If your client application is running in the same Kubernetes cluster, you can use the provided URL directly.

For example, to start a PySpark shell:

pyspark --remote <your-URL>

Or, to connect from a Python script:

from pyspark.sql import SparkSession

spark = SparkSession.builder.remote("<your-URL>").getOrCreate()

# Now you can use Spark as usual
df = spark.createDataFrame([("Alice", 1), ("Bob", 2)], ["name", "id"])
df.show()

Connecting from Outside the Cluster​

For local development, you can connect to the Spark Connect server from your local machine. The easiest way to achieve this is by forwarding the server’s port using kubectl.

First, you need the name of the driver pod. The pod name is typically the hostname part of the Spark Connect URL, but without the -svc suffix. For example, if the URL is sc://job-20250807-1557-ablr2a52vxd-e5282f9885429661-driver-svc:15002, the driver pod name is likely job-20250807-1557-ablr2a52vxd-e5282f9885429661-driver.
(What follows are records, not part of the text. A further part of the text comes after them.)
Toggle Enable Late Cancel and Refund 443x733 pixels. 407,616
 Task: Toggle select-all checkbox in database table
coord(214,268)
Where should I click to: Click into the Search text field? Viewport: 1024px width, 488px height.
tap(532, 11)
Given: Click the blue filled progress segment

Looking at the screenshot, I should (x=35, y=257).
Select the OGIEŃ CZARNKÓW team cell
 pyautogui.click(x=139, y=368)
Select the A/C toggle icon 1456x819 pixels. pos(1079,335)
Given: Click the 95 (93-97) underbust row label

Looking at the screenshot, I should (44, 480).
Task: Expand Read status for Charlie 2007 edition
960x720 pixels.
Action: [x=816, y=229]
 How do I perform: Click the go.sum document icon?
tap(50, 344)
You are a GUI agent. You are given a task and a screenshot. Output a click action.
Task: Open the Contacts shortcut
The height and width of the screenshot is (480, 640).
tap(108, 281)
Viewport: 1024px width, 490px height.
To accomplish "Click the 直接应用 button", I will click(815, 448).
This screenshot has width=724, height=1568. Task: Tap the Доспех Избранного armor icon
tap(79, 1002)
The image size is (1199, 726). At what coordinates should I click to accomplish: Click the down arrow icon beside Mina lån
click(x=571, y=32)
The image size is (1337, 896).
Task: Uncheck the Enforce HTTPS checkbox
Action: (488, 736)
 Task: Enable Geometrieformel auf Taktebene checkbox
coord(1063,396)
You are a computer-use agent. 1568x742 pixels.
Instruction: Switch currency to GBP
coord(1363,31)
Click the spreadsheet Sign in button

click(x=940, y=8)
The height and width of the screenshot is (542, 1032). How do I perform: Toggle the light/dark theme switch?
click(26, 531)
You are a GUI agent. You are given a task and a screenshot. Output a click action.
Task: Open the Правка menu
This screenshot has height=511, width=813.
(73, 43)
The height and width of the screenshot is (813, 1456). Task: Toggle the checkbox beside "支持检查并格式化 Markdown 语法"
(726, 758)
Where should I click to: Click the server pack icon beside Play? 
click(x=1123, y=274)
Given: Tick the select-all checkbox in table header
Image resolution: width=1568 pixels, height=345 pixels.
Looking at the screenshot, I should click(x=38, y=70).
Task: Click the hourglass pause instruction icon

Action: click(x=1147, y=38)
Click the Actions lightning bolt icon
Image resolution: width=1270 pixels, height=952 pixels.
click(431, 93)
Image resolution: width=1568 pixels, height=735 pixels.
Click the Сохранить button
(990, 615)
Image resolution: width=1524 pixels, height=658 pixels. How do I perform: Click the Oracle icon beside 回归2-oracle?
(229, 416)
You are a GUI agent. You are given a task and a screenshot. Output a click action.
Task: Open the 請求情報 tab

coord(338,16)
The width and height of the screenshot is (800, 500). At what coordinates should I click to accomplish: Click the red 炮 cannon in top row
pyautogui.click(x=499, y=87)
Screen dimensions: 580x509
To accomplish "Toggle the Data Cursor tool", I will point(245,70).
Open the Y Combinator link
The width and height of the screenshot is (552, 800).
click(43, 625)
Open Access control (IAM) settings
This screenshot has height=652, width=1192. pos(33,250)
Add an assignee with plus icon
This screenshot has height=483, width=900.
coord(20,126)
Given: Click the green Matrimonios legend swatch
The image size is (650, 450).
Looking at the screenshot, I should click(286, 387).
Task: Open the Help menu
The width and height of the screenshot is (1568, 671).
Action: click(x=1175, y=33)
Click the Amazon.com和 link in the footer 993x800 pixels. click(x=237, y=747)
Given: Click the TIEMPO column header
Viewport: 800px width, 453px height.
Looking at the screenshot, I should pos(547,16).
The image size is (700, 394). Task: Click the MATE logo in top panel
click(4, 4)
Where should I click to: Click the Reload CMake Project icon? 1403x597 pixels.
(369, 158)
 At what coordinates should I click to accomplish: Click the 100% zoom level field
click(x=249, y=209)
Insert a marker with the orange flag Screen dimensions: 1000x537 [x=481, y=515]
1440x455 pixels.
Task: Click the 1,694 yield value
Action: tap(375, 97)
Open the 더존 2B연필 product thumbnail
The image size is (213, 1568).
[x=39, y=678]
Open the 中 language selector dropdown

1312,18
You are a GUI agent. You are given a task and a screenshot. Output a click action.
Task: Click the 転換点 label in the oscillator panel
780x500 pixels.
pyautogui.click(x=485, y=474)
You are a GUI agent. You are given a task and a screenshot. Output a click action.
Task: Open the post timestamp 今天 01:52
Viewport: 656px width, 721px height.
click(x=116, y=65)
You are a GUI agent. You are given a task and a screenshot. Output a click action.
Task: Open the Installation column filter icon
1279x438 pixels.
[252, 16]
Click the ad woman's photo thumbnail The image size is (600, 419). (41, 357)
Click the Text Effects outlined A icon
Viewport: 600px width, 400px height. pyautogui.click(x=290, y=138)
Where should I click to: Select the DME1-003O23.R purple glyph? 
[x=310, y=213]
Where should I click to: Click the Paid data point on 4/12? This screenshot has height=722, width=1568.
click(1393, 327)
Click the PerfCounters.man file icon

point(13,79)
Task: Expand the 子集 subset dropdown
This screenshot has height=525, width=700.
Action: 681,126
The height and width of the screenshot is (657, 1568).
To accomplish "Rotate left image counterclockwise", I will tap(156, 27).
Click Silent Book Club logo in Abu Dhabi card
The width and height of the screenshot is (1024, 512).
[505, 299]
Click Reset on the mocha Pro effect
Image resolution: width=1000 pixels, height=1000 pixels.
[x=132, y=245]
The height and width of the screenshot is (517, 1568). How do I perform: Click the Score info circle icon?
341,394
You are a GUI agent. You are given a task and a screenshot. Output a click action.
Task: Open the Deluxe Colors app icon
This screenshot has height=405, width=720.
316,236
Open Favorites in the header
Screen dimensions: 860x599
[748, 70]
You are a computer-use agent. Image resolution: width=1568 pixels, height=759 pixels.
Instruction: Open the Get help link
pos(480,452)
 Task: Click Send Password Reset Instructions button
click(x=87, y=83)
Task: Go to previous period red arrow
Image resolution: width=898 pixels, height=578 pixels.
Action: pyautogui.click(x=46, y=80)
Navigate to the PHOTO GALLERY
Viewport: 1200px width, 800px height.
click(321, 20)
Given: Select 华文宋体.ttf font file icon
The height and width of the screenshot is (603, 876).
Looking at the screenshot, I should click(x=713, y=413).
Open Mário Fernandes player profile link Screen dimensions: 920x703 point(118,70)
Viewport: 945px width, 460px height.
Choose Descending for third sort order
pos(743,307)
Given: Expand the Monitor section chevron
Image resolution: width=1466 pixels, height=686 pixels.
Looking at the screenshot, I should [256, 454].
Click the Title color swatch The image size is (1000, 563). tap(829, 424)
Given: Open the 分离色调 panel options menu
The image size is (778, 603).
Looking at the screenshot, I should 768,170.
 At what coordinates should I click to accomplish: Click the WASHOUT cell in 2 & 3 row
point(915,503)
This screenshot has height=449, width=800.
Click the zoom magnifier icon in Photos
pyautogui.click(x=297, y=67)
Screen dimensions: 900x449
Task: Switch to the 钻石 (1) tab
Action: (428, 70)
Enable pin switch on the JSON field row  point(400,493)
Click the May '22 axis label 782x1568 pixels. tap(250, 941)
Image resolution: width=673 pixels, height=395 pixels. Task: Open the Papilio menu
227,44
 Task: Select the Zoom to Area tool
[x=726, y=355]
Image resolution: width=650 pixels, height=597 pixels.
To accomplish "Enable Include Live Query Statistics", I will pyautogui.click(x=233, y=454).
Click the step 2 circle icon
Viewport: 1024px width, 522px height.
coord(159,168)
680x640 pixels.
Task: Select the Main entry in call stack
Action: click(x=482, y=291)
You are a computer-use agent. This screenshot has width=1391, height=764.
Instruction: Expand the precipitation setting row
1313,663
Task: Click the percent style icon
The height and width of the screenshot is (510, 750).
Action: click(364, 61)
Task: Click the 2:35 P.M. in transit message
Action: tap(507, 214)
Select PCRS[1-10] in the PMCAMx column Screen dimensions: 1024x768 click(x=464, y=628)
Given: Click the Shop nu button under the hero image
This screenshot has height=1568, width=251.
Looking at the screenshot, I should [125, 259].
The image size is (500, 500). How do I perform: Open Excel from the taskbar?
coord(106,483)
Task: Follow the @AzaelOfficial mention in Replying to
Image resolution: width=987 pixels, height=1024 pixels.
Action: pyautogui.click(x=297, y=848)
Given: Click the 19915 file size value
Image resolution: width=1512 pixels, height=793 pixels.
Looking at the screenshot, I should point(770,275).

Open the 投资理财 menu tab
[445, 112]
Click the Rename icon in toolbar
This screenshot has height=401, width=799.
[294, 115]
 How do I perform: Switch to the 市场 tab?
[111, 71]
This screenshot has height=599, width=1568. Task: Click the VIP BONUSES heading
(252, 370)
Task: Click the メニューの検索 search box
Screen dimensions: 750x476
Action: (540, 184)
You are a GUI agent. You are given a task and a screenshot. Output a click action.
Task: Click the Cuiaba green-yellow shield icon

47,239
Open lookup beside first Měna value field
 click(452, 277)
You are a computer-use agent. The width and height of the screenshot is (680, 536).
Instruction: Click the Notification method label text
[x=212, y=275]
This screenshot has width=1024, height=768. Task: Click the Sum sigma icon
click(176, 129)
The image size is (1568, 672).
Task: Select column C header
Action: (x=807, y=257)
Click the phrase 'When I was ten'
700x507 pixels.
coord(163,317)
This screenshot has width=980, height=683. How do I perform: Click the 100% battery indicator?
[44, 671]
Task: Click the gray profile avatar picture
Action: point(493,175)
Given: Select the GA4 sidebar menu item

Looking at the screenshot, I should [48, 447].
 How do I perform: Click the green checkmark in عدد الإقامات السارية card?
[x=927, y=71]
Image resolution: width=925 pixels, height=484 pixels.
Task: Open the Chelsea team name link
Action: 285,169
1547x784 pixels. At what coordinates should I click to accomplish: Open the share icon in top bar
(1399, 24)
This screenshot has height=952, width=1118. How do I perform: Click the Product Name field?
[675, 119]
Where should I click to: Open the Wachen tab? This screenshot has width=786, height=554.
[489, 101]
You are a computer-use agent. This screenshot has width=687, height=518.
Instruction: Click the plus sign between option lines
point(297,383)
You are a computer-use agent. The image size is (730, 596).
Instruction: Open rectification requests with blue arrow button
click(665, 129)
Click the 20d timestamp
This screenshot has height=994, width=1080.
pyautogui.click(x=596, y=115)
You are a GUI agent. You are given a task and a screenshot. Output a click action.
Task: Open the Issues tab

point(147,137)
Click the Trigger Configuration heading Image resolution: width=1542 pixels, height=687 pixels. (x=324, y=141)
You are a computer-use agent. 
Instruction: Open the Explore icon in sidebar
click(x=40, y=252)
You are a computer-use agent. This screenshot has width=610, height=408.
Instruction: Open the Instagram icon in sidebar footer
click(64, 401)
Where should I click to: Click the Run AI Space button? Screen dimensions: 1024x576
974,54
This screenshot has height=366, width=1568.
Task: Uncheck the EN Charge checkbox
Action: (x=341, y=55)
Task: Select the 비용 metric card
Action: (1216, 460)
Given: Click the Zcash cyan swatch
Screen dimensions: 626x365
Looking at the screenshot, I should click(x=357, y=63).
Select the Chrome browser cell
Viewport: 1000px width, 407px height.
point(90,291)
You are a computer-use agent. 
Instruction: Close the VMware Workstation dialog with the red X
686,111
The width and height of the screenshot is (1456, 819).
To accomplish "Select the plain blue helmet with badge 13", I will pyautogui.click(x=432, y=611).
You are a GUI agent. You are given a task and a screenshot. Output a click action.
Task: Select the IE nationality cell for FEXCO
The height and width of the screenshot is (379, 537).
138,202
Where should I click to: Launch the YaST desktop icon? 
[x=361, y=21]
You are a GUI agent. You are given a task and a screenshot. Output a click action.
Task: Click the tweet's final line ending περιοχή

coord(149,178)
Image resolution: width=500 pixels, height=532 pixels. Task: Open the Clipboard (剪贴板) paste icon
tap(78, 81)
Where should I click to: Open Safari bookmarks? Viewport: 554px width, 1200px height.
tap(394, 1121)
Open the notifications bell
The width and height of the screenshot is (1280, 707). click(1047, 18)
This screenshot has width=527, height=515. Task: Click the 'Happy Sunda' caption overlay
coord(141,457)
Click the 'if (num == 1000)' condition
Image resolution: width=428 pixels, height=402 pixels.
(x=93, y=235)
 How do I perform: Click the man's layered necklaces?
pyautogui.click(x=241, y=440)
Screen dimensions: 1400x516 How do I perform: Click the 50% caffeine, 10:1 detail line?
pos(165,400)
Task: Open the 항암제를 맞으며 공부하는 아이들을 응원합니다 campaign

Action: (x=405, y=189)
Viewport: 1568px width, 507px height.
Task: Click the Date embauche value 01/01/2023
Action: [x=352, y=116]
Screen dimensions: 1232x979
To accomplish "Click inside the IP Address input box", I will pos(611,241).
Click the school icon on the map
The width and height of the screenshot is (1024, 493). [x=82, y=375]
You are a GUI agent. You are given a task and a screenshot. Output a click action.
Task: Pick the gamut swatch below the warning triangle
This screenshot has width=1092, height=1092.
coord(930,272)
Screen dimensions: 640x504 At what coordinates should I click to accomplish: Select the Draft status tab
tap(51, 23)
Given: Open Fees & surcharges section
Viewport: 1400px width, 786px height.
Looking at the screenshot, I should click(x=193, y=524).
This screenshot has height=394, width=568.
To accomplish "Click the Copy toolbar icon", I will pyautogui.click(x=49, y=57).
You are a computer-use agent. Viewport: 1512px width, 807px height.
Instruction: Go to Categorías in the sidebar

You can confirm the exact pod name by navigating to the Logs tab in the Ilum UI.

Driver pod name in logs The driver pod name highlighted in the logs tab

With the driver pod name, run the following command in your terminal to forward port 15002:

kubectl port-forward <driver-pod-name> 15002:15002

This command forwards traffic from localhost:15002 on your machine to the Spark Connect server port inside the cluster. You should be able to connect to the Spark instance using the local URL sc://localhost:15002.